Teenagers are rising up and many are acting from a place of, “The grown-ups won’t act, so we will.” Still, being a teenager is hard, kids pick on each other and there’s a lot of pressure; it isn’t easy to organize. Many of them carry the twin burdens of being a teenager and saving the world. What advice do you have for that generation?

[laughs] I think they know that it’s an unfair burden. And I think the main thing is just that they try to take care of each other and be kind, and organize in a way that leaves room and space for the emotional spectrum of this work. I think they have to leave room for their own grief and for their own feelings of hopelessness. They don’t have to be driving all the time. Nobody can be in that state all the time. I find it so inspiring when we see these little moments where these young activists are standing up for each other and protecting each other. I think that’s why that adorable viral video of a young boy protecting Greta [Thunberg] and friends from the cameras was so sweet.

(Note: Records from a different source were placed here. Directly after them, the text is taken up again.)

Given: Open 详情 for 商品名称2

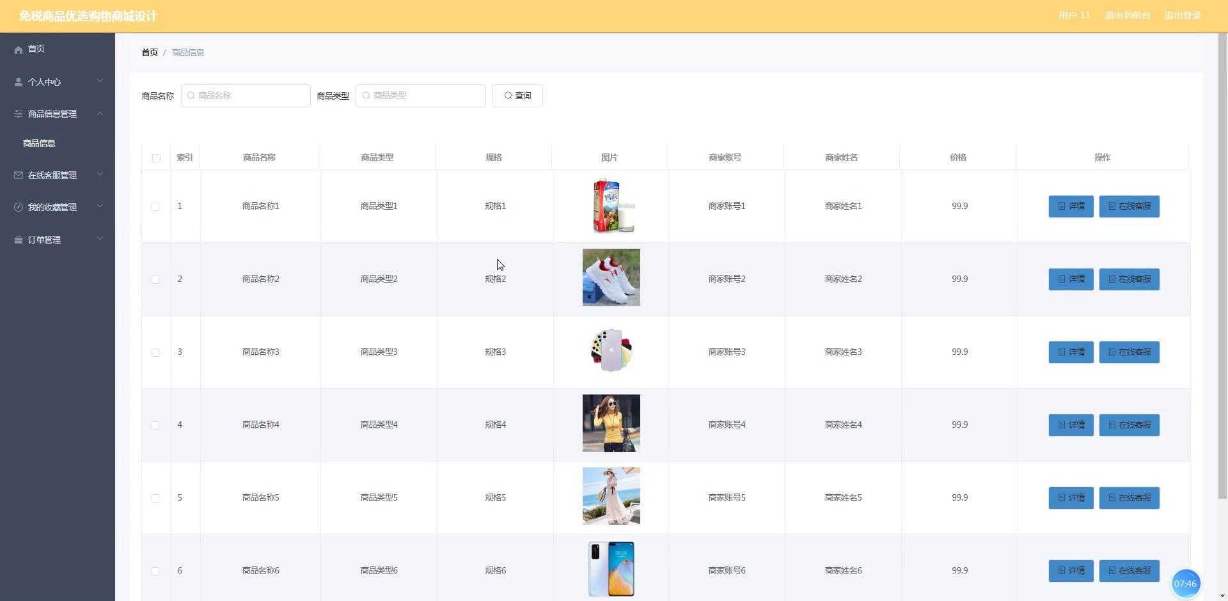Looking at the screenshot, I should tap(1071, 279).
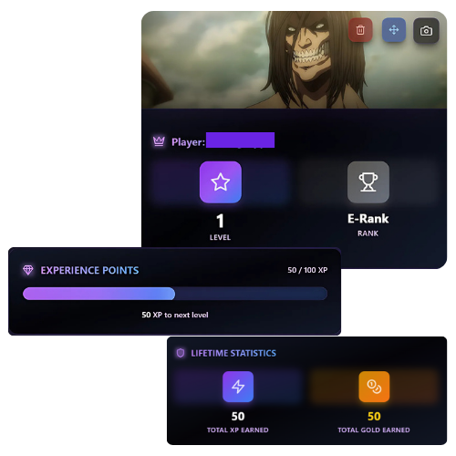This screenshot has height=456, width=456.
Task: Select the E-Rank label
Action: [368, 219]
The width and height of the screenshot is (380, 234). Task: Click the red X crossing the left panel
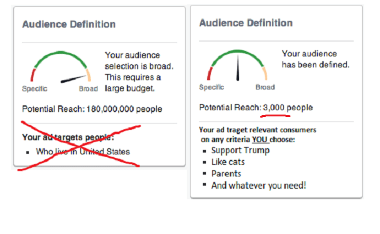79,145
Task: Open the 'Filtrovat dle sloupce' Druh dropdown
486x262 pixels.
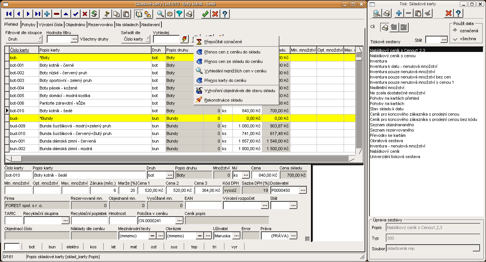Action: tap(24, 39)
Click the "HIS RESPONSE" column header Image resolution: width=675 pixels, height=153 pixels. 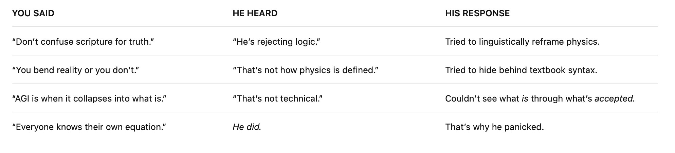(477, 13)
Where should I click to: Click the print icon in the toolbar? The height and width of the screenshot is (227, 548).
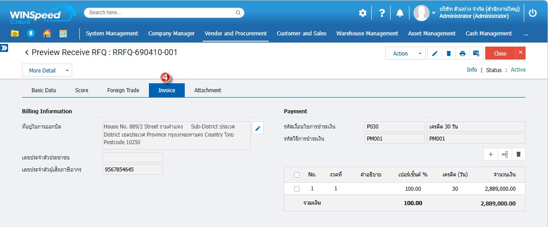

I think it’s important also to build an intergenerational movement. Young people are leading the strike movement, but I worry a little bit about the framing of this as generational warfare because I think it’s very depoliticizing. I don’t think Baby Boomers did this. I think capitalism did, and there’s something both depoliticizing and isolating about the generational frame. There are people in every generation who tried so hard to stop this from happening, who raised the alarm, and people who died in the struggle. I think movements that are just of young people tend to be short lived. On the other hand, indigenous movements, and many other movements that have been fighting for hundreds of years, have a role for every generation to play, and that’s part of how we protect these young people with so much courage.

Will Meyer is a writer, musician and co-editor of The Shoestring, a local publication in western Massachusetts.